Hartinger-Klein widerspricht der Darstellung zu den Privatakten und der Vernichtung von Dokumenten. Die Akten seien nach ihrer Amtszeit an das Staatsarchiv übermittelt worden, sie könne mit dem Verschwinden nichts zu tun haben. „Ich habe nichts geschreddert und das auch nicht in Auftrag gegeben“, beteuert die Ex-Ministerin.

Koza will wissen, ob es üblich sei, dass teure Beraterstunden für einfache Tätigkeiten wie „Geschirr bestellen und Türschilder tauschen“ verrechnet werden – das dürfte wohl laut Akten im Sozialministerium so geschehen sein. Der Rechnungshof habe das als „bemerkenswert“ erachtet und deshalb in einem Bericht festgehalten, sagt Kraker.

Kraker sieht Generalsekretariate in Ministerien kritisch

Einen Themenwechsel vollzieht Neos-Fraktionsführer Yannick Shetty, er will wissen, wie der Rechnungshof zu den Generalsekretariaten in den Ministerien stehe und ob diese „zweckmäßig und sparsam“ seien. Es handle sich bei den Büros der Generalsekretäre um eine „Mischform“ zwischen oberster Verwaltung und einem Unterstützungsapparat des jeweiligen Ministers, kritisiert Kraker. „Wir haben auch an der personellen Ausstattung Kritik geübt. Die Büros der Generalsekretäre sind dazugekommen, der Personalstand in den Kabinetten nicht weniger geworden.“

Die ÖVP-Fraktion will zur Finanzcausa der FPÖ-Graz beziehungsweise Steiermark fragen. Das sei nicht Teil des Untersuchungsgegenstandes, entgegnet der Verfahrensrichter, da das Thema nicht die Vollziehung des Bundes betreffe. Fraktionsführer Andreas Hanger ruft dazu auf, das „differenzierter“ zu betrachten. Denn die Ermittlungshandlungen der Staatsanwaltschaft in der Causa „sind ganz klar in der Vollziehung des Bundes“. Der Verfahrensrichter bleibt bei seiner Einschätzung.
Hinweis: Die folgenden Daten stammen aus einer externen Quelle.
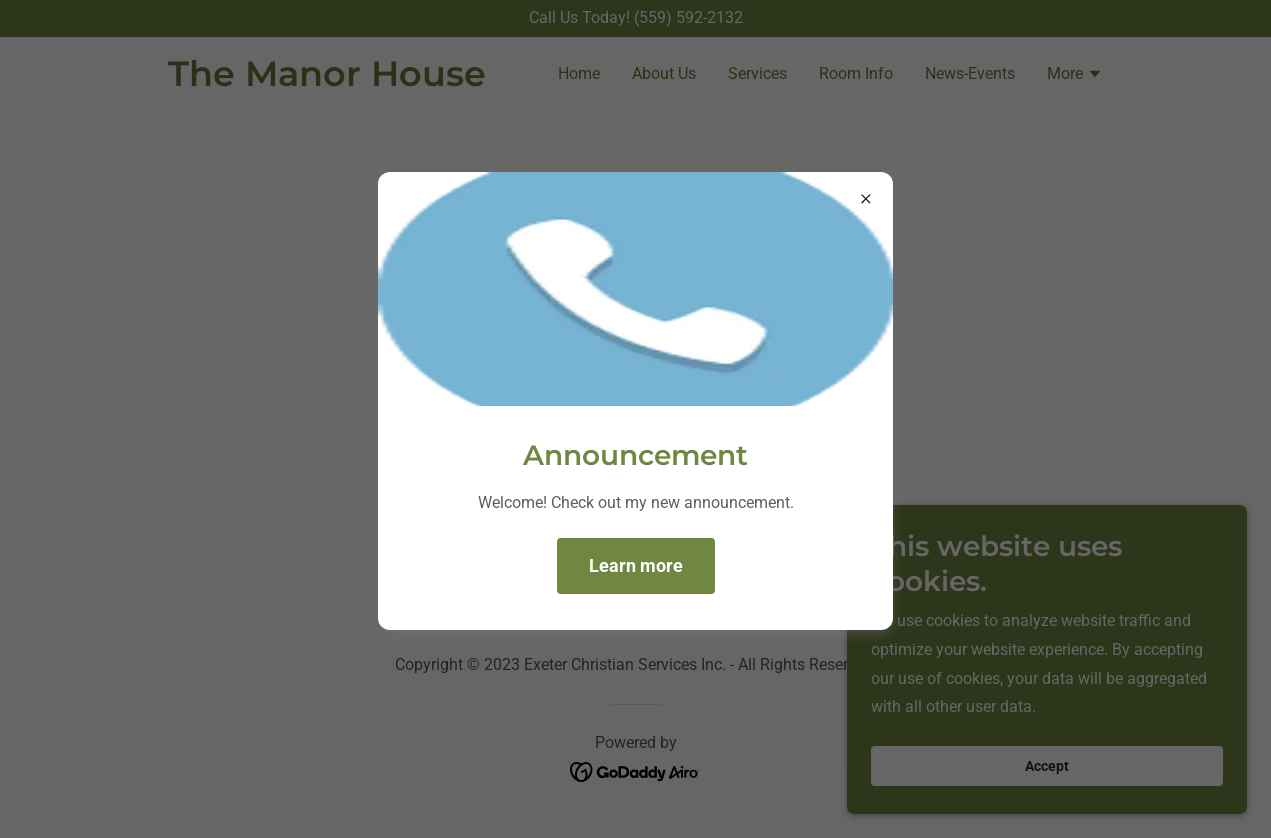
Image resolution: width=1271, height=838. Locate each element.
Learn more (636, 565)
Mit der Befragung einer früheren Beamtin im mittlerweile aufgelösten Bundesamt für Verfassungsschutz und Terrorismusbekämpfung (BVT) folgt am späteren Nachmittag der Themenwechsel zu Herbert Kickls (FPÖ) Handeln als Innenminister. Dieses wird auch am Donnerstag im Fokus stehen, wenn sich unter anderem Kickl selbst sowie sein ehemaliger Kabinettschef Harald Teufel den Fragen der Fraktionen stellen.

Ziel des Untersuchungsausschusses, den die ÖVP im Alleingang eingesetzt hat, ist es, mögliche Verfehlungen in früheren SPÖ- und FPÖ-geführten Ministerien unter die Lupe zu nehmen. Der Untersuchungszeitraum reicht bis zur Kanzlerschaft von Alfred Gusenbauer (SPÖ) im Jahr 2007 zurück.